By Santwana Bhattacharya and U Anand Kumar | Published: 06th August 2013 09:54 AM |
The Monsoon Session of Parliament began Monday amidst protests over the Congress decision to carve a Telangana state out of Andhra Pradesh. Shouted down from all sides, by its own Seemandhra MPs and the TDP, the government was forced to give a clarification that no discussion on Telangana was possible unless the Union Cabinet approves a note being prepared by the Home Ministry.

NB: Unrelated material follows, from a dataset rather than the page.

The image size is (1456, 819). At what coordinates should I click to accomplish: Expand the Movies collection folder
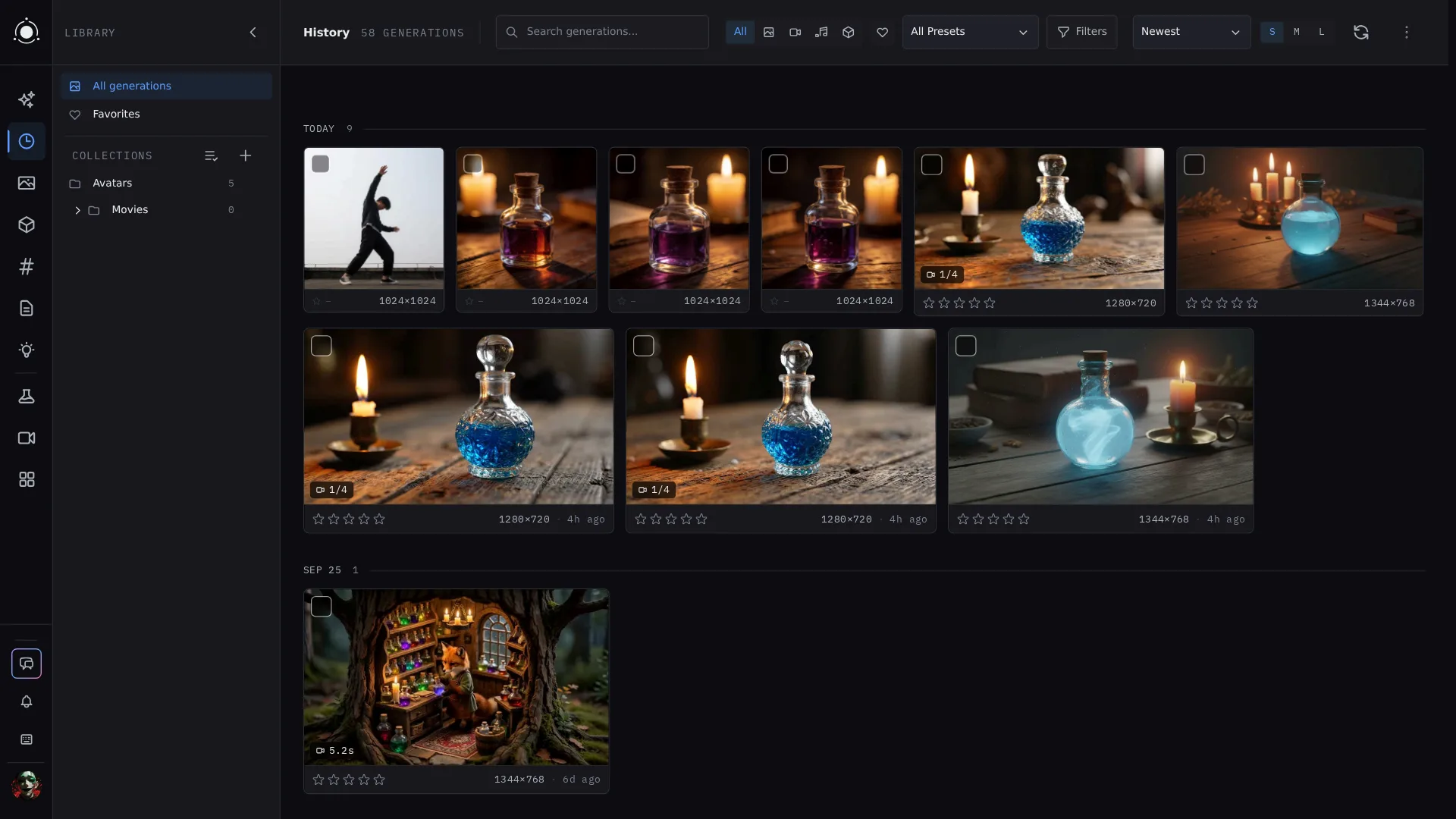click(x=77, y=210)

Nonetheless, it was perhaps, the most substantive statement on Telangana that has come from the government since the day the Congress announced its decision in favour of a Telangana state. It was left to Finance Minister P Chidambaram to make a suo motu statement in the Rajya Sabha, in the absence of Home Minister Sushilkumar Shinde, that Parliament can have a “structured debate” but at an “appropriate time” of the government’s choosing.
“In the matter relating to the separate state of Telangana, the Constitution of India lays down a procedure for formation of new states. Besides, a number of substantive matters have to be addressed with the formation of a new state. These matters are under consideration of the government,” he said. Indirectly assuring Seemandhra, he said, “The Ministry of Home Affairs will bring a comprehensive note for the Cabinet containing both substantive and procedural issues for the decision of the Cabinet. These will include, but not limited to, sharing of river waters, generation and distribution of electricity, safety and security of all residents of all the three regions, guarantee of fundamental rights of all residents, etc.”
He could not make the statement in the Lok Sabha simply because the House was not in order. As soon as the House assembled, Seemandhra MPs from Congress and the TDP, besides some from Assam shouted slogans, flaunted banners and rushed to the Well either to oppose bifurcation of AP or to demand creation of Telangana-like new states. The Lok Sabha and the Rajya Sabha had to be repeatedly adjourned.
Parliament turned into a protest zone, with members from Bodoland to Gorkhaland wanting their own little homelands. Sensing trouble, the government is toying with the idea of extending the session till September 3.